Und zu guter letzt noch ein besonderer Service, fuer alle die sich noch nichts zu Weihnachten gewuenscht haben und deren Eltern verzweifwelt nach einer Idee fuer ein Geschenk suchen. (Ich habe ja mein Geschenk schon bekommen, ein Heizungsventil. Danke dafuer liebste Mama. Alle die die Ventilgeschichte kennen werden wohl sagen, richtig so, fuer den Rest: naja man muss ja nicht alles verraten.). Wie ihr vielleicht gemerkt habt, habe ich in diesem Eintrag ein paar Zitate eingebaut.
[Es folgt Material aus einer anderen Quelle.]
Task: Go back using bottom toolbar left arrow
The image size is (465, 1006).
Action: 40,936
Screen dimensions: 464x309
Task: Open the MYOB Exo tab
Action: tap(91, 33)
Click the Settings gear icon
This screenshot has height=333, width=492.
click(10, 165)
Sie stammen alle aus einem der schoensten Buecher, welches wohl jemals geschrieben worden ist. "Du hast das Leben noch vor dir" von Emile Ajar. Ein Buch aus den 70ern ueber einen arabischen Jungen, der bei einer alten Juedin in einem Pariser Ghetto-Vorort (Banlieu(?)) aufwaechst, in einer Art Pension fuer Kinder von Prostituierten. Ein wirklich schoenes, lustiges und auch trauriges Buch, das man gelesen haben muss, den es hat alles, was ein Buch haben muss: Anfang, Ende und viel authentischen Text mittendrin, denn es ist aus der Sicht des Jungen geschrieben. Um euch die Augen etwas waessrig zu machen, hier der erste Satz des Buches:

"Ich kann ihnen gleich schon als erstes sagen, dass wir zu Fuss im sechsten Stock gewohnt haben und dass das fuer Madame Rosa bei all den Kilos, die sie mit sich rumschleppte und nur zwei Beinen ein richtiger Grund fuer ein Alltagsleben war, mit allen Sorgen und Muehen."

na gut, ich will mal nicht so sein. Den zweiten Satz gibts auch noch:

"Daran hat sie uns immer erinnert, wenn sie sich nicht gerade andersweitig beklagte, denn sie war auch noch Juedin."

In diesem Sinne, Tionana und immer daran denken:
"Die Fanumft fafolcht ma, aba ick bin schnella."
(Diesmal nicht aus dem Buch, sondern eine alte Berliner Lebensweisheit.)